Mar. 30, 2022 – The percentage of working Americans testing positive for drugs hit a two-decade high last year, driven by an increase in positive marijuana tests, as businesses might have loosened screening policies amid nationwide labor shortages.
Of the more than six million general workforce urine tests that Quest Diagnostics Inc., one of the country’s largest drug-testing laboratories, screened for marijuana last year, 3.9% came back positive, an increase of more than 8% from 2020, according to Quest’s annual drug-testing index.
That figure is up 50% since 2017. Since then, the number of states that legalized marijuana for recreational use grew to 18 from eight, plus the District of Columbia.
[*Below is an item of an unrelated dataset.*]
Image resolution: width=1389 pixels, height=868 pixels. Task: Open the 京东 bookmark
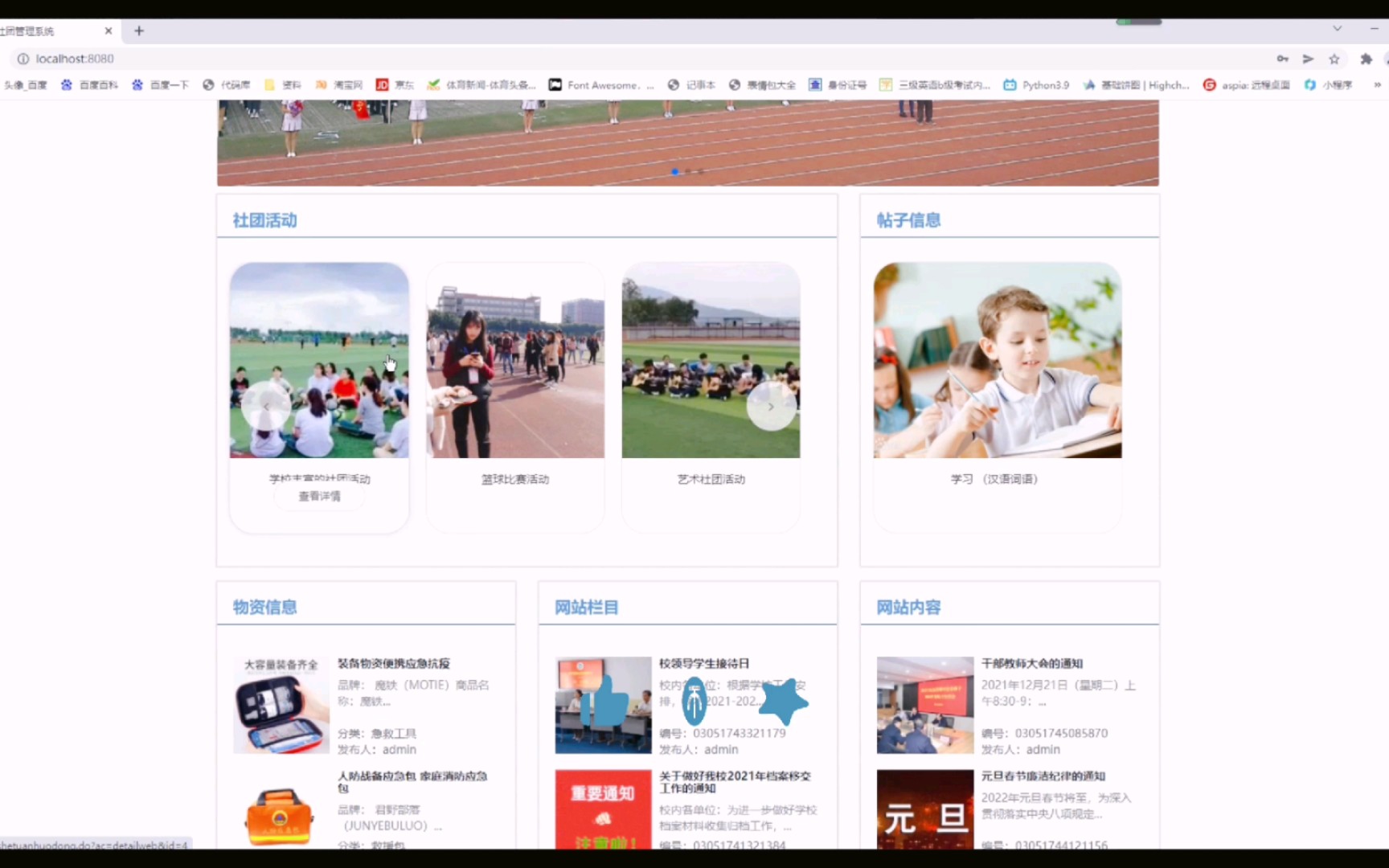click(395, 84)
Despite the increase in positivity last year, fewer companies tested their employees for THC, the substance in marijuana primarily responsible for its effects, than in recent years, said Barry Sample, Quest’s senior science consultant. The shifting legal backdrop and changing cultural attitudes have prompted some employers to stop testing for marijuana while companies in some states are barred from factoring the test results into hiring decisions, according to Dr. Sample. And those trends accelerated last year amid the recent shortage of workers, especially in states where recreational marijuana is legal, Dr. Sample added.
“We’ve been seeing year-over-year declines in those recreational-use states, but by far the largest drop we’ve ever seen was in 2021,” he said about the number of drug tests that screened for THC.